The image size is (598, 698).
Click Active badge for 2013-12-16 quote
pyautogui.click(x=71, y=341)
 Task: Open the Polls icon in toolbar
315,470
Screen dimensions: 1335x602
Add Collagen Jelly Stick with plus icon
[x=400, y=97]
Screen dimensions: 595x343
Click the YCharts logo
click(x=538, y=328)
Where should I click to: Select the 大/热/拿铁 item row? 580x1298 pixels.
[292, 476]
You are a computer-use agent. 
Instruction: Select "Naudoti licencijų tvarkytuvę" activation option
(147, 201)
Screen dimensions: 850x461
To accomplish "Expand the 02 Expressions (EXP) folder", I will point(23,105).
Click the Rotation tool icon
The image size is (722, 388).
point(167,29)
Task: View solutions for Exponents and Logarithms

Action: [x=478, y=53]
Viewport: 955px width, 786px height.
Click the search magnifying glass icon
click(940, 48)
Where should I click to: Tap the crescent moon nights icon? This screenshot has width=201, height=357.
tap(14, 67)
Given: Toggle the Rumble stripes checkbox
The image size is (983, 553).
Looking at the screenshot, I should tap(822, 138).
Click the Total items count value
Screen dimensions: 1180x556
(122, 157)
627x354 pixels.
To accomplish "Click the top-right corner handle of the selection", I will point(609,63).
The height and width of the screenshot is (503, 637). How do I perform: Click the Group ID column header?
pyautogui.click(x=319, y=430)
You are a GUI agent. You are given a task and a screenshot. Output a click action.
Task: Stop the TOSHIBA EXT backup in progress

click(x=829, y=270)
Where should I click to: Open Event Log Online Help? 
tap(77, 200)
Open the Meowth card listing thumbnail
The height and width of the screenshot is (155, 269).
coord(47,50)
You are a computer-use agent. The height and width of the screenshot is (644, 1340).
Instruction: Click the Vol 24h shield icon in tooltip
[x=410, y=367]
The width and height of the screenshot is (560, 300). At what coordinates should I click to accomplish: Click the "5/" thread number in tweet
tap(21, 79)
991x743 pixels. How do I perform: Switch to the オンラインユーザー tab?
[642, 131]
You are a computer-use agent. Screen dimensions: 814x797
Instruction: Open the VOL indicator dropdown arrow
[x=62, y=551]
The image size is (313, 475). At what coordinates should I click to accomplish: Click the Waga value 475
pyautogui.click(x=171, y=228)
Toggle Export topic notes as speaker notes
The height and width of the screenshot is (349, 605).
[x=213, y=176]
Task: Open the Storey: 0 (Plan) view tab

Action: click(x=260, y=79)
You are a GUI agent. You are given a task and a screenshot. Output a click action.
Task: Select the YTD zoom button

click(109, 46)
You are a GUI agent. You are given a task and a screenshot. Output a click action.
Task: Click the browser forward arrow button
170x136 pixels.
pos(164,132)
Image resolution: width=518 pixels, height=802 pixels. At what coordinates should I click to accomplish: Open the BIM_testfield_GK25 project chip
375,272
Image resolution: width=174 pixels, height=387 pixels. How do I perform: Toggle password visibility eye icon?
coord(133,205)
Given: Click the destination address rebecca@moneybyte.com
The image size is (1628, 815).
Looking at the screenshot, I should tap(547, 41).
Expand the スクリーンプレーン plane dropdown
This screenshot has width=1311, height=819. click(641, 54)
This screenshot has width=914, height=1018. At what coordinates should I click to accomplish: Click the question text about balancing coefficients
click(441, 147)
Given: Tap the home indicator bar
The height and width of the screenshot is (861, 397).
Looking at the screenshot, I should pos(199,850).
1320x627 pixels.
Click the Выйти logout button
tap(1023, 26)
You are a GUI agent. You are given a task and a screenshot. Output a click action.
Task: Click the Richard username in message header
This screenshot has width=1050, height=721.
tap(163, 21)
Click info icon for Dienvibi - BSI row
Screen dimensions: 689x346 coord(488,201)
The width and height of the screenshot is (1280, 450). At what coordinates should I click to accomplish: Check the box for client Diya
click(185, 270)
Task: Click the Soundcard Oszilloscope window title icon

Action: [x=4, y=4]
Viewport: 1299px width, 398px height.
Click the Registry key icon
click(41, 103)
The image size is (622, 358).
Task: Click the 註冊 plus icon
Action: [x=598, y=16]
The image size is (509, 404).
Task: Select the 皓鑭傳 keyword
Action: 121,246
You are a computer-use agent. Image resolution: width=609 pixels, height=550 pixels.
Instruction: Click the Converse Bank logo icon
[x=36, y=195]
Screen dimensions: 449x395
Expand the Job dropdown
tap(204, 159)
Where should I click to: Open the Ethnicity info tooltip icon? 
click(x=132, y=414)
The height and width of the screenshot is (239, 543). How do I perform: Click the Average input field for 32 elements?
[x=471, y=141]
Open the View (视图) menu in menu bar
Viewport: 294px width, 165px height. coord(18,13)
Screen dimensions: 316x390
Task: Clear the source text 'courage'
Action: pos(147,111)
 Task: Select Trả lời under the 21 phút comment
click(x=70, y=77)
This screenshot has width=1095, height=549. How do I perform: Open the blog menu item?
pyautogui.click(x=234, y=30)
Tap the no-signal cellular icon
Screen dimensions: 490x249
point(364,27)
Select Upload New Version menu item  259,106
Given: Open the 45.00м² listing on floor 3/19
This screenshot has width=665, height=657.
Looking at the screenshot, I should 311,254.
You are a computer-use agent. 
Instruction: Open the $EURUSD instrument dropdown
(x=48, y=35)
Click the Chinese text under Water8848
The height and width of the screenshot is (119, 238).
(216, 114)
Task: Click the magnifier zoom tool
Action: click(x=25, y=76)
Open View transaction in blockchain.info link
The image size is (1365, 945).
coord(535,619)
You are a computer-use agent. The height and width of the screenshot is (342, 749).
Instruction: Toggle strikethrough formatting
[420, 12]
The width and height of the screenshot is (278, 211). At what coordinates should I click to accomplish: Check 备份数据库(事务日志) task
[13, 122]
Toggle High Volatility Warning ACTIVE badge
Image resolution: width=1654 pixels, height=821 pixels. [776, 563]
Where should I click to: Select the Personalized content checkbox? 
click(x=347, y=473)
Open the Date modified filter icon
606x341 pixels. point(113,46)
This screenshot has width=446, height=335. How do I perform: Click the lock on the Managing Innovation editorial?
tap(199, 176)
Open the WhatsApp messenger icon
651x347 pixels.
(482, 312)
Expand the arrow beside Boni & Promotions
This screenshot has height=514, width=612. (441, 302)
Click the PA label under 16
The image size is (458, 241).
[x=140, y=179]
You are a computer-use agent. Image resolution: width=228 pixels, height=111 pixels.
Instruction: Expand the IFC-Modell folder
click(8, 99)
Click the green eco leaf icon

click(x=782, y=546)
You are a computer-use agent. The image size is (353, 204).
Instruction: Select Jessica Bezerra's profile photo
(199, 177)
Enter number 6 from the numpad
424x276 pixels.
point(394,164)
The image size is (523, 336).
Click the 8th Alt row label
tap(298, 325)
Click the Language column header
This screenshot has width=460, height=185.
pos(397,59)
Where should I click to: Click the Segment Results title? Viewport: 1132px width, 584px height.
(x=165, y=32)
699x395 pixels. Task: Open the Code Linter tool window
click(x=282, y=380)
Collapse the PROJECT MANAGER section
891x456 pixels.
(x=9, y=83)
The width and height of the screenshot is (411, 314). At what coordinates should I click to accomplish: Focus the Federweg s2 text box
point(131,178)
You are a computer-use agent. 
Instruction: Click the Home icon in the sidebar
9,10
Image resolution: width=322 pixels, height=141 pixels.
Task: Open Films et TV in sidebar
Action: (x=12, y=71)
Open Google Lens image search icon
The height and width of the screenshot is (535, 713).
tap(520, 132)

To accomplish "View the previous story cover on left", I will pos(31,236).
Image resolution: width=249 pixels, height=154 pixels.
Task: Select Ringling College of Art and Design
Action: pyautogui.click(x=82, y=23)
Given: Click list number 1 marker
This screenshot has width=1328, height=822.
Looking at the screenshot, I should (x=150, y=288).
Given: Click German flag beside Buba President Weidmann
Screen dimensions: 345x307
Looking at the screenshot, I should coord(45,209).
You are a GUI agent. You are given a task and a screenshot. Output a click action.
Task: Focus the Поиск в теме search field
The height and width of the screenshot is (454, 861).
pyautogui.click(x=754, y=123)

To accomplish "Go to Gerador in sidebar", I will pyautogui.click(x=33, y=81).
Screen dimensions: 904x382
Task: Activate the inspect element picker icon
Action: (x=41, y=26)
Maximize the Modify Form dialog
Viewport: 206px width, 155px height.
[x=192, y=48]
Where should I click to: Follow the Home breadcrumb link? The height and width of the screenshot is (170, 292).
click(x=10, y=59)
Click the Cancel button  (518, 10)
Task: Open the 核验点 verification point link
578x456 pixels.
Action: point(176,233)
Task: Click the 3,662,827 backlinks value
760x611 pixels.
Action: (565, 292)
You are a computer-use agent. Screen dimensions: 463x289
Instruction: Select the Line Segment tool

───

§ WHAT NEEDS TO BE DONE: Restate, word for word and with nothing added, the lines from the first line of the listing through the one where "is (644, 1340)." stands.

§ WORKED SOLUTION:
The image size is (598, 698).
Click Active badge for 2013-12-16 quote
pyautogui.click(x=71, y=341)
 Task: Open the Polls icon in toolbar
315,470
Screen dimensions: 1335x602
Add Collagen Jelly Stick with plus icon
[x=400, y=97]
Screen dimensions: 595x343
Click the YCharts logo
click(x=538, y=328)
Where should I click to: Select the 大/热/拿铁 item row? 580x1298 pixels.
[292, 476]
You are a computer-use agent. 
Instruction: Select "Naudoti licencijų tvarkytuvę" activation option
(147, 201)
Screen dimensions: 850x461
To accomplish "Expand the 02 Expressions (EXP) folder", I will point(23,105).
Click the Rotation tool icon
The image size is (722, 388).
point(167,29)
Task: View solutions for Exponents and Logarithms

Action: [x=478, y=53]
Viewport: 955px width, 786px height.
Click the search magnifying glass icon
click(940, 48)
Where should I click to: Tap the crescent moon nights icon? This screenshot has width=201, height=357.
tap(14, 67)
Given: Toggle the Rumble stripes checkbox
The image size is (983, 553).
Looking at the screenshot, I should tap(822, 138).
Click the Total items count value
Screen dimensions: 1180x556
(122, 157)
627x354 pixels.
To accomplish "Click the top-right corner handle of the selection", I will point(609,63).
The height and width of the screenshot is (503, 637). How do I perform: Click the Group ID column header?
pyautogui.click(x=319, y=430)
You are a GUI agent. You are given a task and a screenshot. Output a click action.
Task: Stop the TOSHIBA EXT backup in progress

click(x=829, y=270)
Where should I click to: Open Event Log Online Help? 
tap(77, 200)
Open the Meowth card listing thumbnail
The height and width of the screenshot is (155, 269).
coord(47,50)
You are a computer-use agent. The height and width of the screenshot is (644, 1340).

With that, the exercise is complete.